Es justamente esa visión supuestamente clínica —que además carece de prácticamente todos los recursos científicos objetivos que el análisis de las condiciones físicas de un cuerpo humano le proporciona a la medicina— del entorno urbano y, sobre todo, de ciertas formas de vida y de ocupación de sus espacios, la que ofrece el “especialista” como “diagnóstico” y “sustento” para que las clases hegemónicas impongan sobre las clases subalternas sus propias formas de vida y sus maneras de usar y, sobre todo, negociar con el suelo urbano. La formas de exclusión, marginación, expulsión y despojo que padecen esos grupos se esconden muchas veces bajo el discurso higienista y “sanitario” que se sostiene —dudosamente— en metáforas como la ciudad enferma y la salud pública, las intervenciones que restauran o proponen un orden.

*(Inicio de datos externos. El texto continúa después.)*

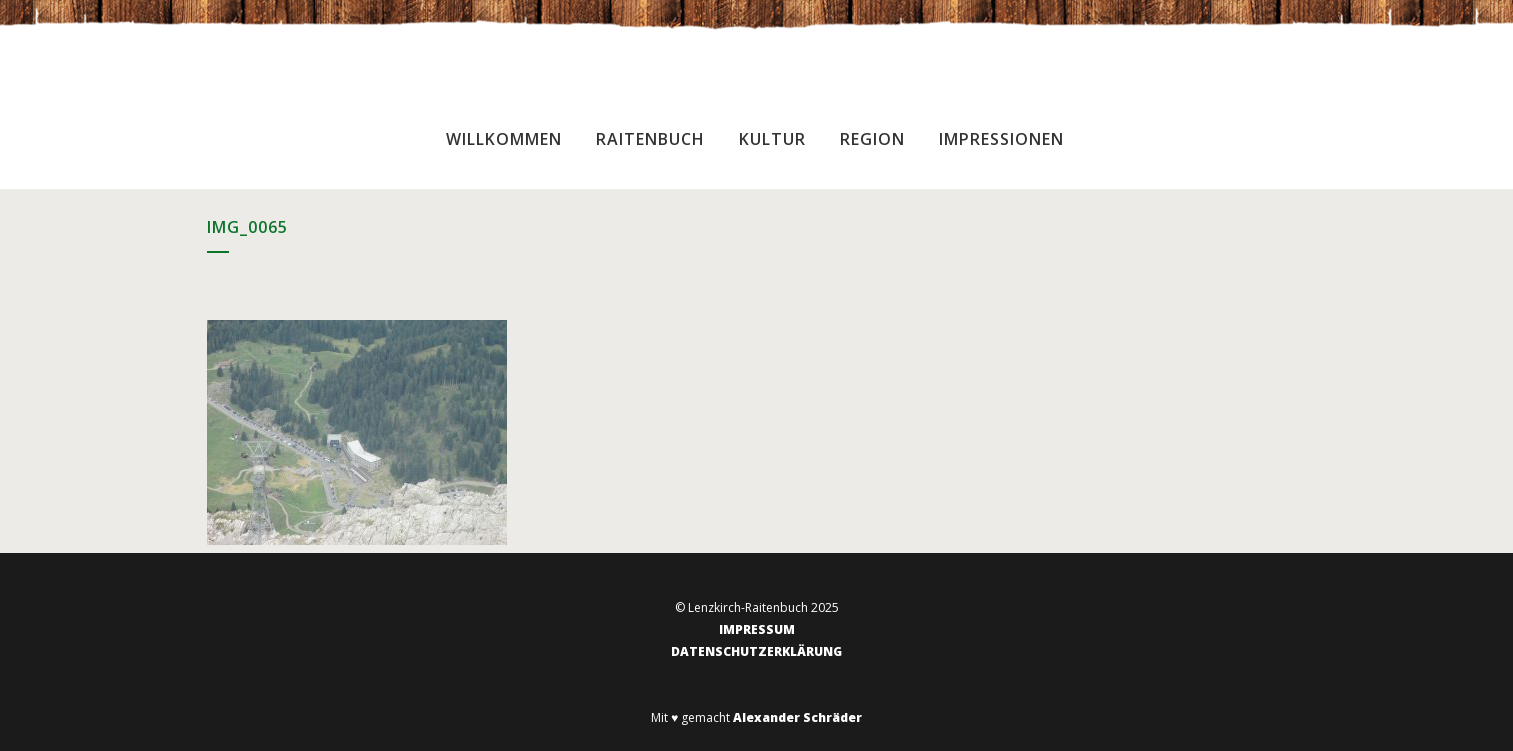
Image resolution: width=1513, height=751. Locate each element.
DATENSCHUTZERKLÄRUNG (756, 651)
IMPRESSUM (757, 629)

Un discurso que es avalado por expertos que se apropian de términos que incluso en las ciencias médicas y de la biología —o, en otras— pueden resultar problemáticos para aparentar una racionalidad objetiva y científica que, a fin de cuentas, encubre intereses de clase, de poder y económicos. Por lo visto, ese discurso aún hoy encanta —como cuento de hadas a un niño— a algunos arquitectos y urbanistas ansiosos de darle un sentido social profundo a acciones que muchas veces responden a gustos de clase o derivan de esos otros intereses a los que los “expertos” sirven, en la mayoría de los casos con ingenua ignorancia y “buenas intenciones”, y las menos veces con descarado cinismo.